Passage for review section start

Organ donation: 'If black lives matter, then this is an opportunity to prove it'
- Published
A charity wants more black people to donate their organs after only 17 people from the African Caribbean community donated a kidney last year.
Black patients who need a kidney wait, on average, more than a year longer than white patients, says the African Caribbean Leukaemia Trust (ACLT).
At least 250 African Caribbean patients died last year waiting for a donor.
Nina is one of the rare people from the black community who donated her kidney.
'It wasn't a big decision'
She is a hairdresser in south London.
When she saw the health of one of her clients deteriorate due to kidney failure, she decided to help by donating her kidney.
"If I know that I've got something that can help somebody else, I just don't see why I wouldn't do it," she tells Newsbeat.
Her kidney ended up going to another person - the daughter of another one of her salon clients.

Passage for review section end

» **Requirement**:
Copy the organ donation article from "Organ donation: 'If" to "donated her kidney.", inclusive, word for word.

Available data section start

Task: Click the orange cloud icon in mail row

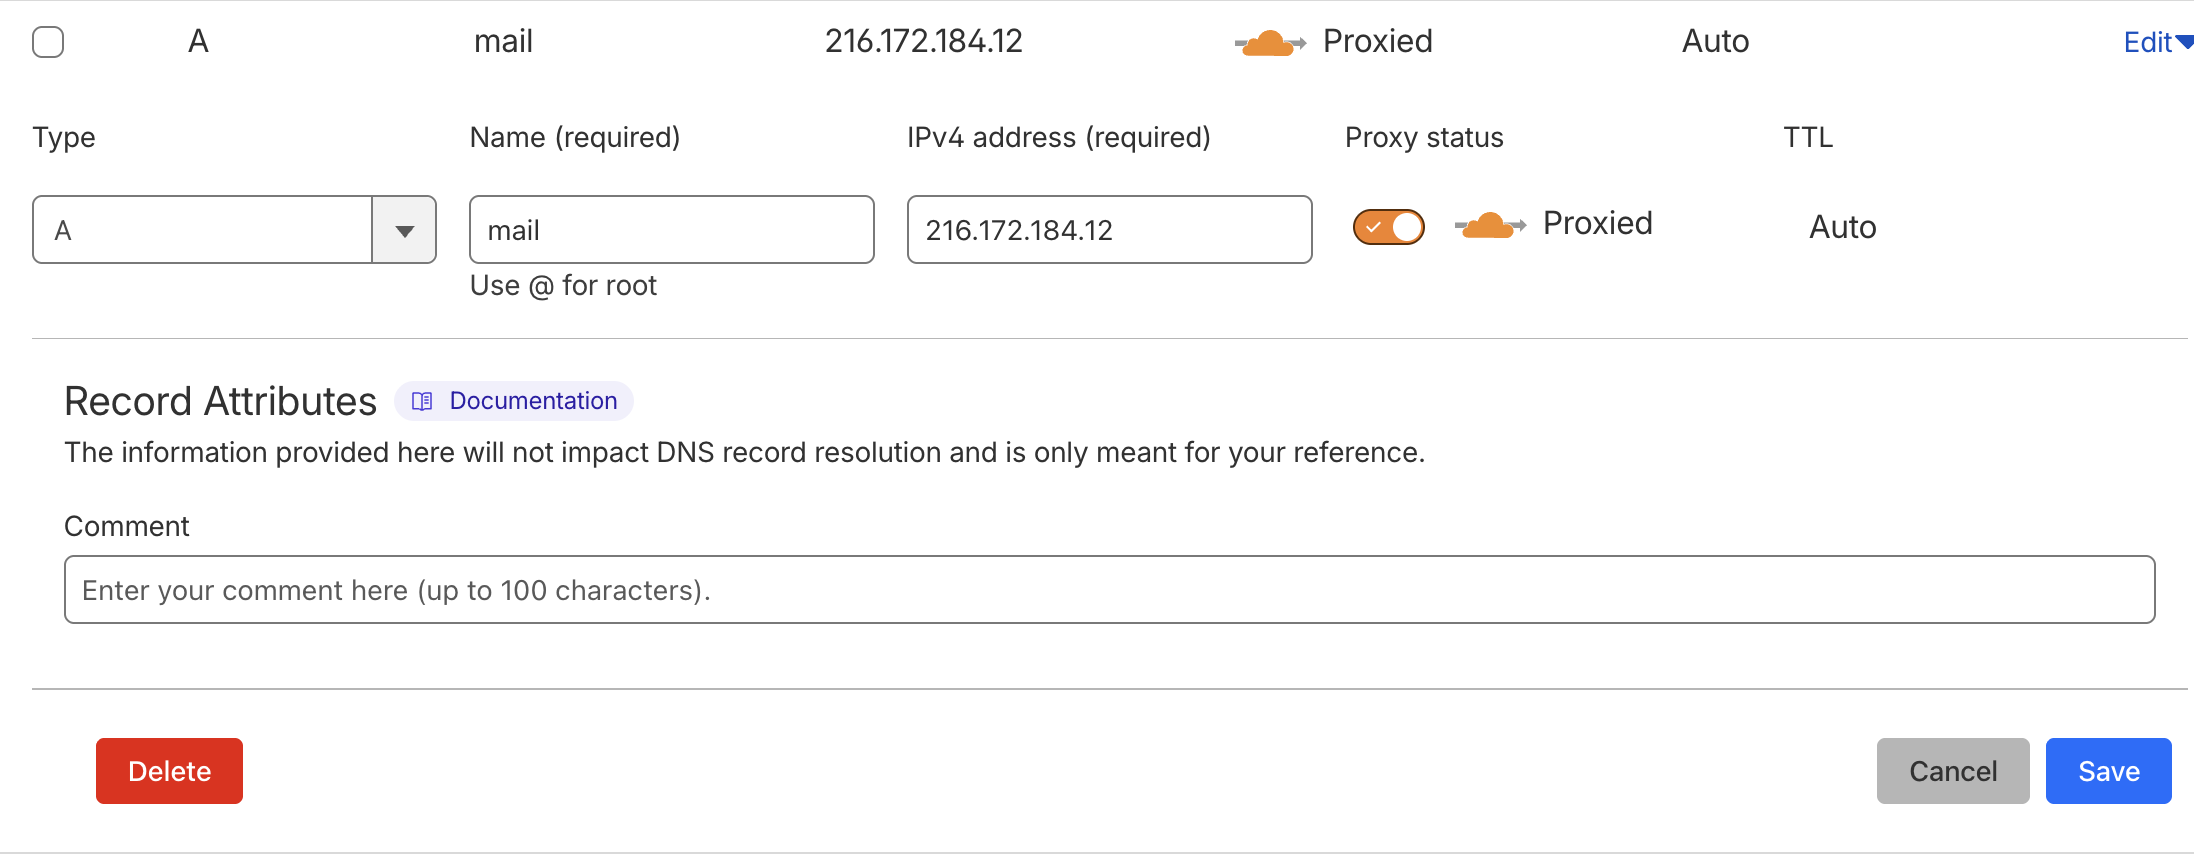Action: 1269,43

Available data section end

» **Solved exercise**:
Organ donation: 'If black lives matter, then this is an opportunity to prove it'
- Published
A charity wants more black people to donate their organs after only 17 people from the African Caribbean community donated a kidney last year.
Black patients who need a kidney wait, on average, more than a year longer than white patients, says the African Caribbean Leukaemia Trust (ACLT).
At least 250 African Caribbean patients died last year waiting for a donor.
Nina is one of the rare people from the black community who donated her kidney.